— Господин Гонсалес, Вы придерживаетесь того же мнения, что и прежде — или?
— Что и прежде, — сказал тот. — Я не такой идиот, чтобы самому обвинять себя в неправильности своего убеждения и в том, что я знал о Галере, Боллинге и атомной сделке. Это уму непостижимо! Мы с господином Марвином знаем друг друга много лет. Именно господин Марвин назвал меня и мою жену первыми людьми, с которыми можно наладить контакты в Бразилии.
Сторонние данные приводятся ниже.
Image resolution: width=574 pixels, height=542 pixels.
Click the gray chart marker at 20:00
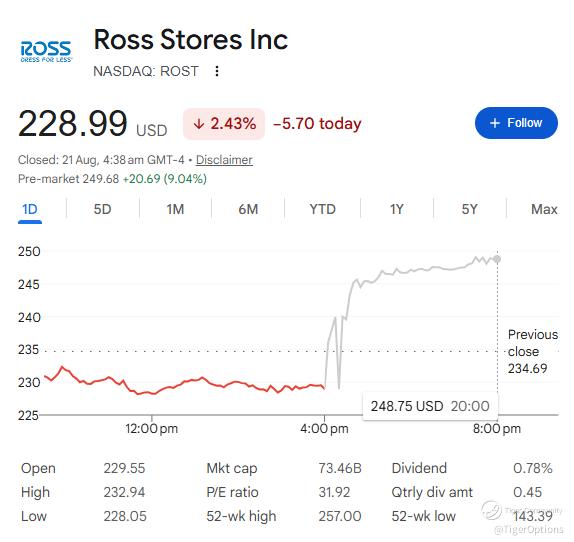pyautogui.click(x=497, y=259)
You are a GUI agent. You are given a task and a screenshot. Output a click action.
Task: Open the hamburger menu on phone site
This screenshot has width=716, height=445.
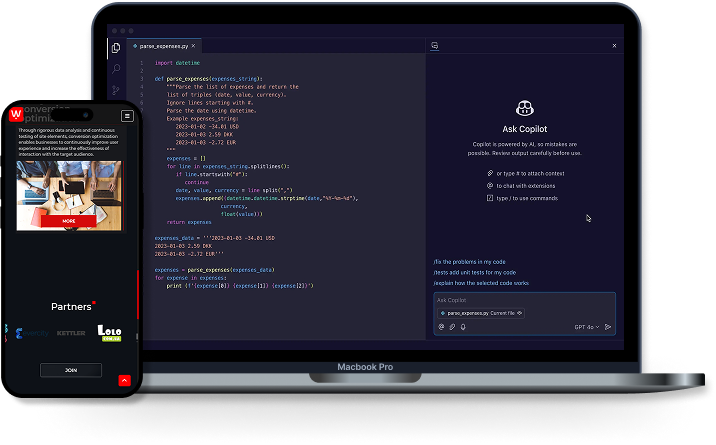127,116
Это правда, господин Марвин?
— Это так, — тихо сказал тот.
— Громче! — крикнул Гонсалес.
— Это так, — тоже крикнул Марвин.
— Тогда, — кричал Гонсалес, — вы все должны, по меньшей мере, в той степени, что и меня, подозревать Марвина!
— Может быть, вы не доверяете самому себе, — холодно сказала Валери Рот. — С его хорошим другом Боллингом часто такое бывало.
— Это чудовищно, — сокрушенно сказал Гонсалес. — Мне этого не надо. Ни на минуту не останусь с этим человеком в одном помещении.
Он пошел к двери, оттуда еще раз осмотрел все вокруг, а потом тоже исчез.
— Прощальная симфония чистой воды, — сказал Марвин.
— А теперь к вам, фрау Рааль, — произнесла Валери.
— Ко мне?
— Да, к вам. Вы видели в Альтамире, как Боллинг звонил по телефону. Вы слышали, что он разговаривал с господином Циннером и просил организовать охрану Маркусу Марвину.
Дверь открылась и вошел Йошка Циннер.
— Продолжайте, не хочу мешать вам, — сказал он. — Я поразмыслил. Хочу еще немного послушать. Но второй раз я уже не вернусь!
— Фрау Рааль! — крикнула Валери, которую Циннер демонстративно не замечал.
Кати покраснела. Все ее прыщи тоже. Она с несчастным видом посмотрела на Бернда Экланда.
— Не правда ли, фрау Рааль, все так и было? Так вы рассказали господину Экланду и господину Марвину.
— Но… — начала Кати, однако Экланд прервал ее.
— Я хотел бы сказать кое-что важное всем вам, — сказал оператор. — Это верно, что фрау Рааль видела, как господин Боллинг бежал к телефону. Она слышала также, как он разговаривал. Она слышала и имя Циннера. По прошествии времени она все спокойно обдумала и теперь считает, что, конечно, не имеет права утверждать всерьез, что Боллинг звонил господину Циннеру, потому что он назвал всего лишь имя.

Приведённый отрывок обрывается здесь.